Under FATCA, banks and other foreign financial institutions that refuse to disclose information to the IRS face a 30% withholding tax on US source payments regardless of whether the recipient is a US taxpayer.
In addition to the UK, the other European countries that have agreed to work with the US in enforcing FATCA are France, Germany, Italy and Spain.
‘Common interest’
The news that five European countries had agreed to collect data on behalf of the American tax authorities was framed by the six countries involved as being part of a “joint” effort to combat tax evasion.
In a so-called joint statement, the five European countries said the arrangement had been built on their “longstanding and close relationship with respect to mutual assistance in tax matters”, and a desire to “intensify their cooperation in combating international tax evasion”.
In this statement, which may be viewed on the Treasury’s website, the five countries also say that they and the US “have agreed to explore a common approach to FATCA implementation through domestic reporting and reciprocal automatic exchange”, which would also take into account existing bilateral tax treaties between the various countries.
Spokespeople for most non-US financial services organisations contacted late on Wednesday said they were still studying the 388-page implementation document ("Regulations Relating to Information Reporting by Foreign Financial Institutions and Withholding on Certain Payments to Foreign Financial Institutions and Other Foreign Entities”), and could not immediately provide a detailed analysis.
Among them was the Investment Management Association’s Julie Patterson, director of authorised funds and tax at the London-based funds industry organisation.
On initial review, though, she said, the draft regulations “take into account the IMA’s lobbying by providing a special exemption for regulated investment funds, where the distributors of the fund comply with certain criteria.
“We have yet to work through the technical details of this exemption, but we welcome this positive development.”
She said the IMA also welcomed the feature whereby the UK and four other countries would work together to help with the implementation by their resident financial institutions of the FATCA regulations.

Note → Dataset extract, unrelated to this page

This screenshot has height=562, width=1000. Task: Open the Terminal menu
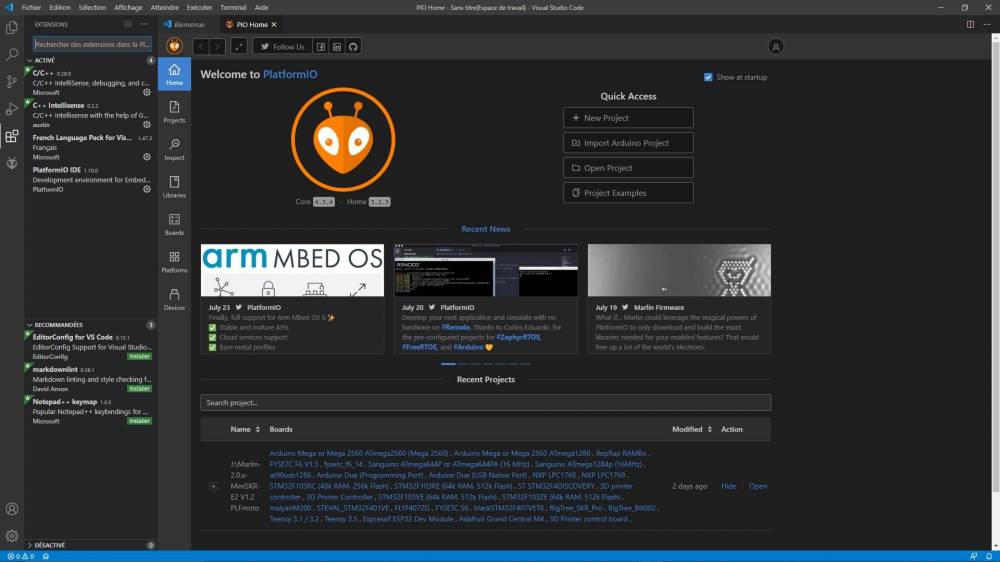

In practice, this approach –whereby firms would report to their domestic authorities and governments with information – “would mean that UK firms and funds would not have to sign up to an agreement with the IRS, reducing many of the industry’s legal concerns with the original proposals”, she noted.
David Treitel, tax director at US Tax & Financial Services, which looks after American expatriates in the US, Switzerland and Israel, said the latest FATCA regulations changed little as far as his clients were concerned: they still faced an ever-more complex set of forms to fill out, and for those who might be determined to continue to avoid paying tax, an ever-dwindling number of places in which to hide.
Josh Matthews, a managing partner of Maseco Private Wealth, a wealth manager that also specialises in looking after American expats, said the new regulations "will have major implications for foreign financial intermediaries [that] want to have US tax payers as clients", and that, as a result, "we expect more foreign firms will shed their US clients as a consequence".